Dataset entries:

- - - - -

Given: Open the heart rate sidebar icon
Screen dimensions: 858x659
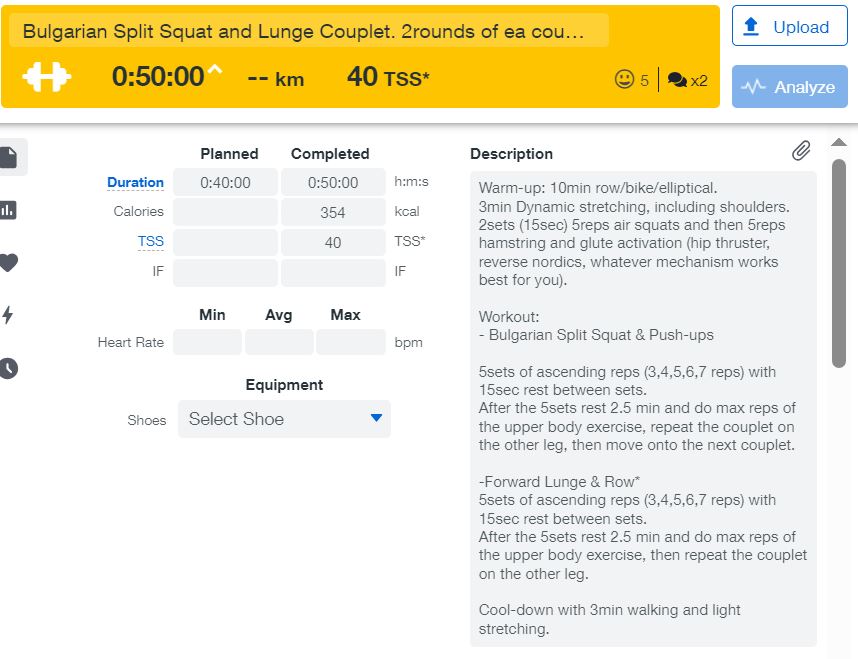Looking at the screenshot, I should click(x=9, y=263).
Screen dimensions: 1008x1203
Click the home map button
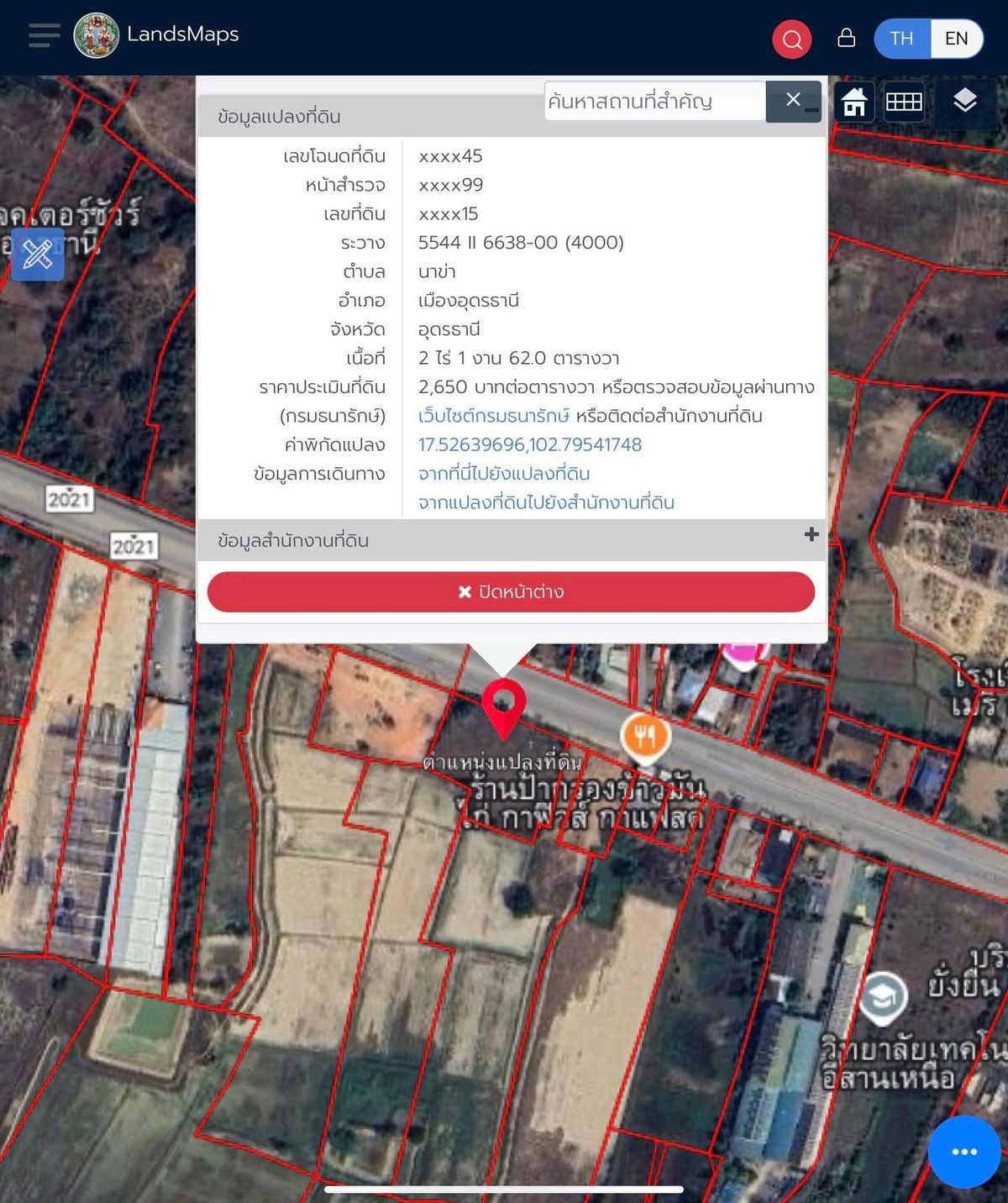click(854, 102)
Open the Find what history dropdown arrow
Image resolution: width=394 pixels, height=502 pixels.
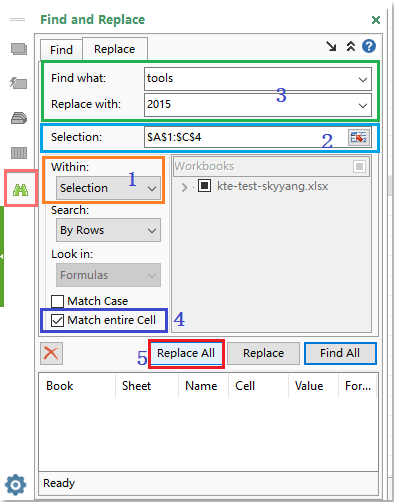point(363,79)
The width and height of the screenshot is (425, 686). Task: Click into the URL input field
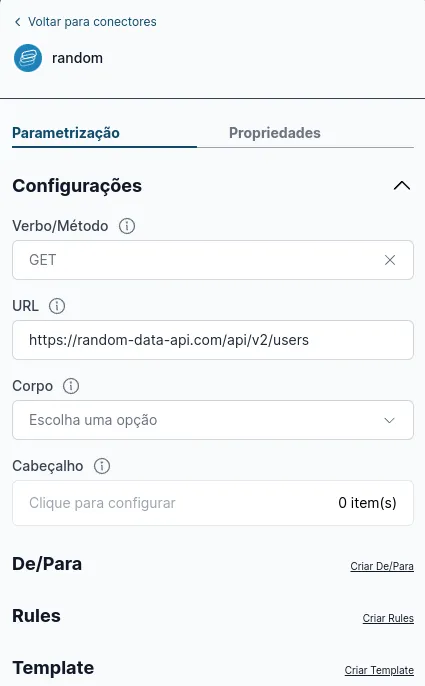[213, 340]
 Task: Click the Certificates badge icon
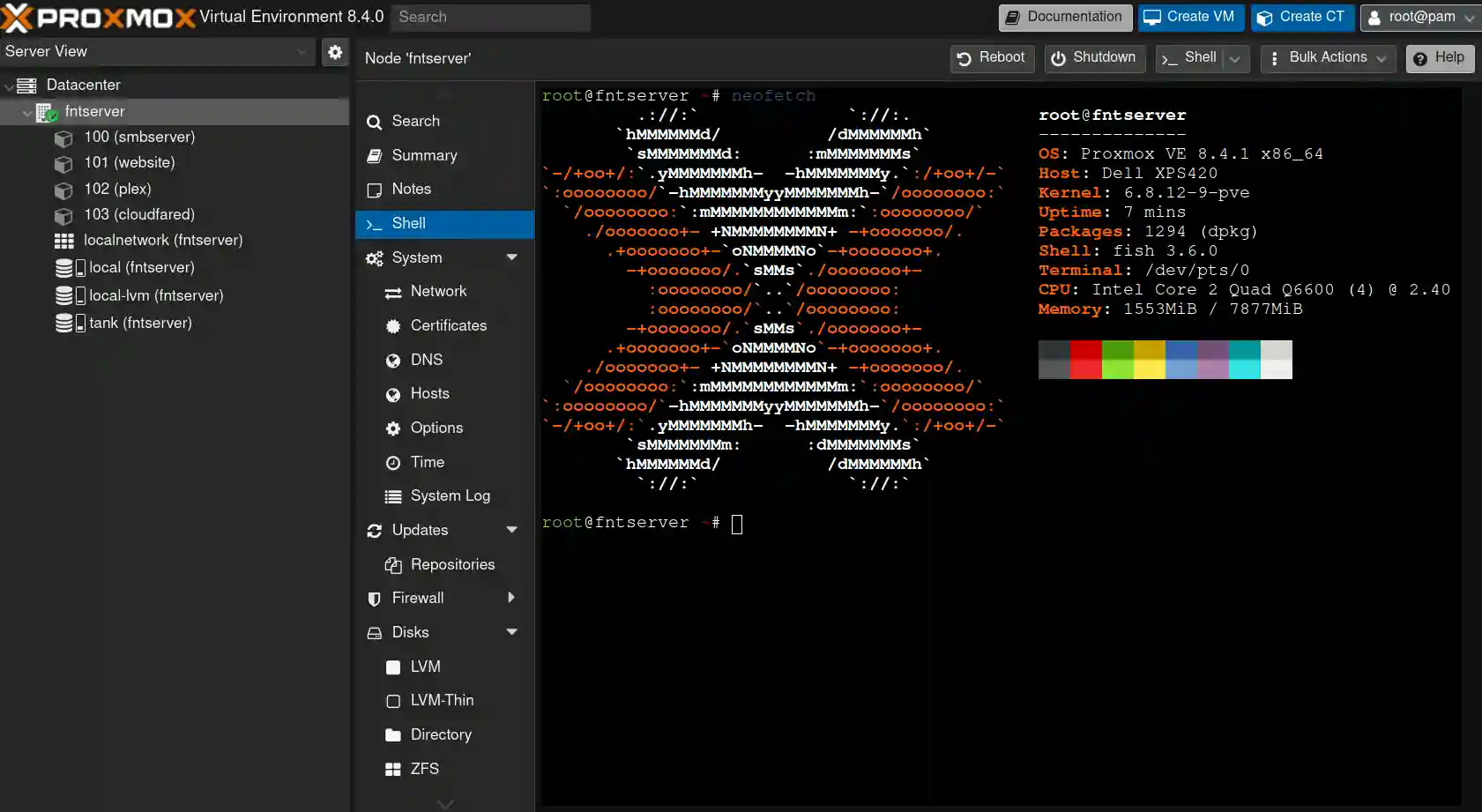[x=393, y=326]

- - - - -

**ABOUT THIS EXERCISE**
Across the records above, show each line containing the word "Open".

**EXERCISE SOLUTION**
Given: Open the heart rate sidebar icon
Open the Find what history dropdown arrow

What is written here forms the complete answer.